━━━ THE DATA

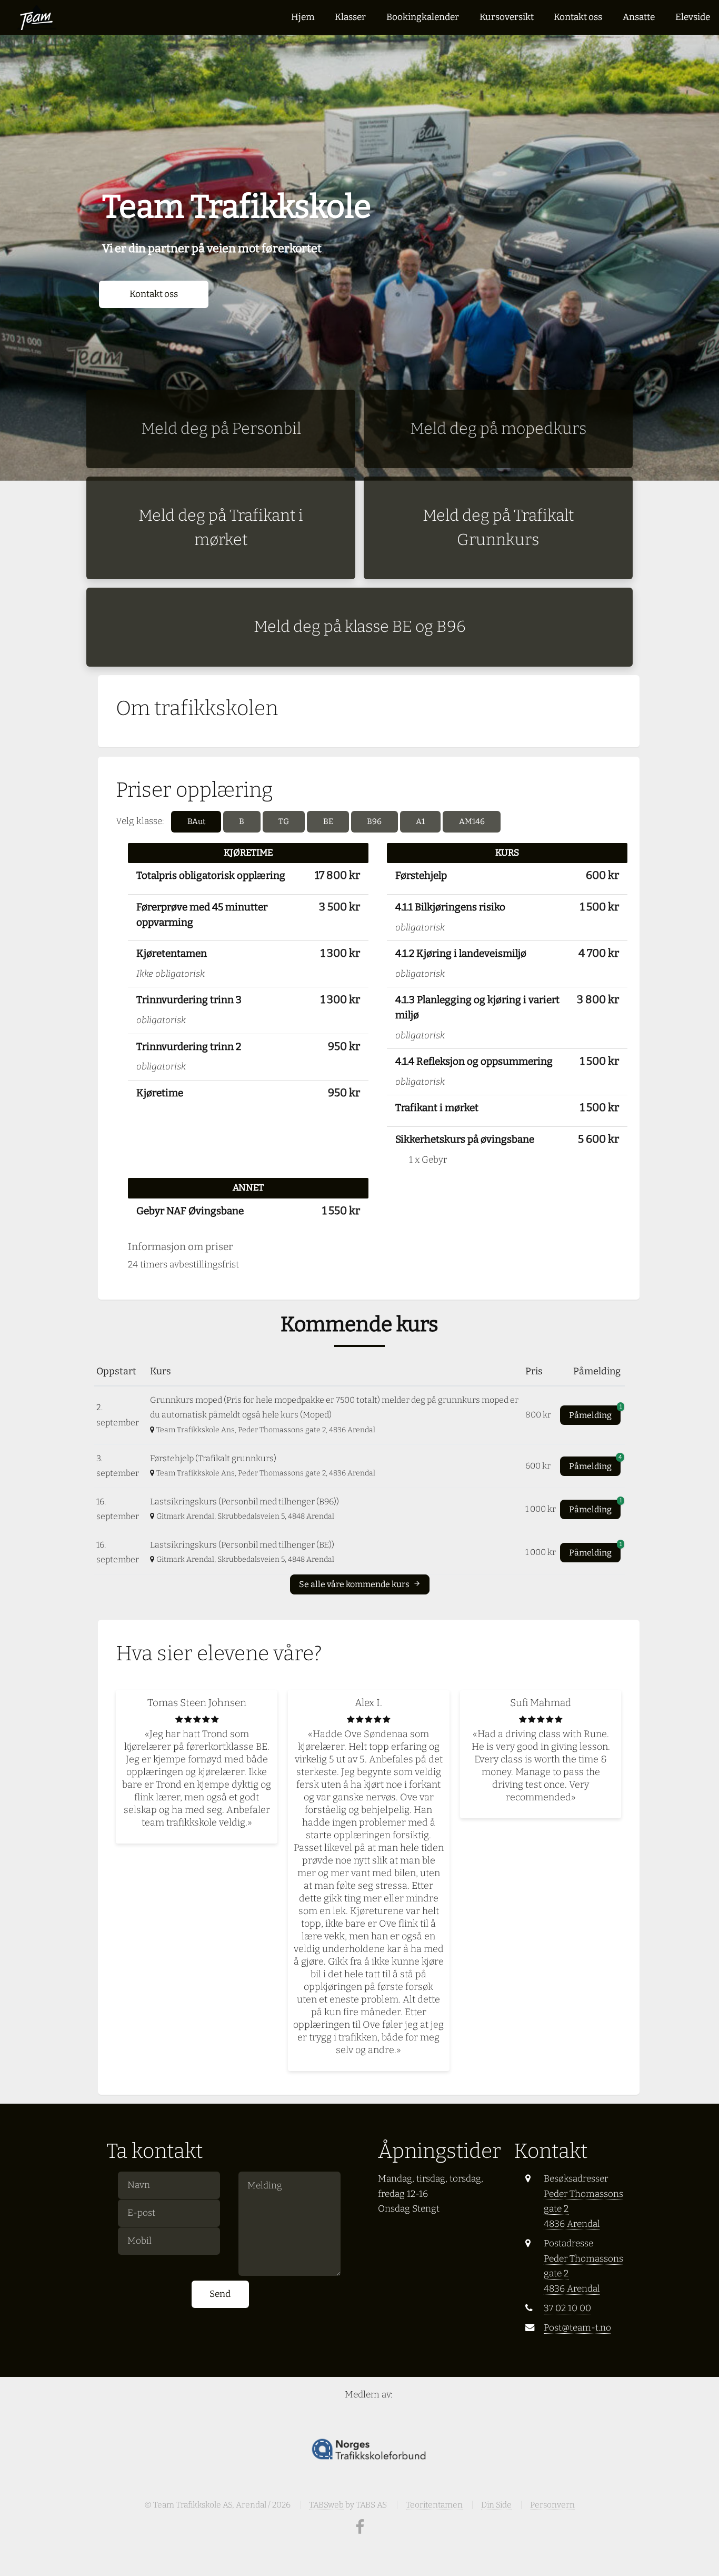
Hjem (303, 17)
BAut (196, 821)
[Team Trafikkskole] (37, 17)
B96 (374, 821)
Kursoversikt (507, 17)
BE (328, 821)
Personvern (552, 2505)
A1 (420, 821)
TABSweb (326, 2505)
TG (283, 821)
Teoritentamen (434, 2505)
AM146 (472, 821)
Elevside (692, 17)
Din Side (496, 2505)
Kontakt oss (578, 17)
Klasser (350, 17)
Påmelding (595, 1412)
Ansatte (639, 17)
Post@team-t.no (577, 2327)
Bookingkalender (422, 17)
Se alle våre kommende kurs (355, 1584)
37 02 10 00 (567, 2308)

━━━━━━

TASK INSTRUCTIONS:
No line before the one containing "Teoritentamen (434, 2505)" should be copied; restate that line and all the rest through the end of the data above word for word.

WRITTEN REPLY:
Teoritentamen (434, 2505)
AM146 (472, 821)
Elevside (692, 17)
Din Side (496, 2505)
Kontakt oss (578, 17)
Klasser (350, 17)
Påmelding (595, 1412)
Ansatte (639, 17)
Post@team-t.no (577, 2327)
Bookingkalender (422, 17)
Se alle våre kommende kurs (355, 1584)
37 02 10 00 (567, 2308)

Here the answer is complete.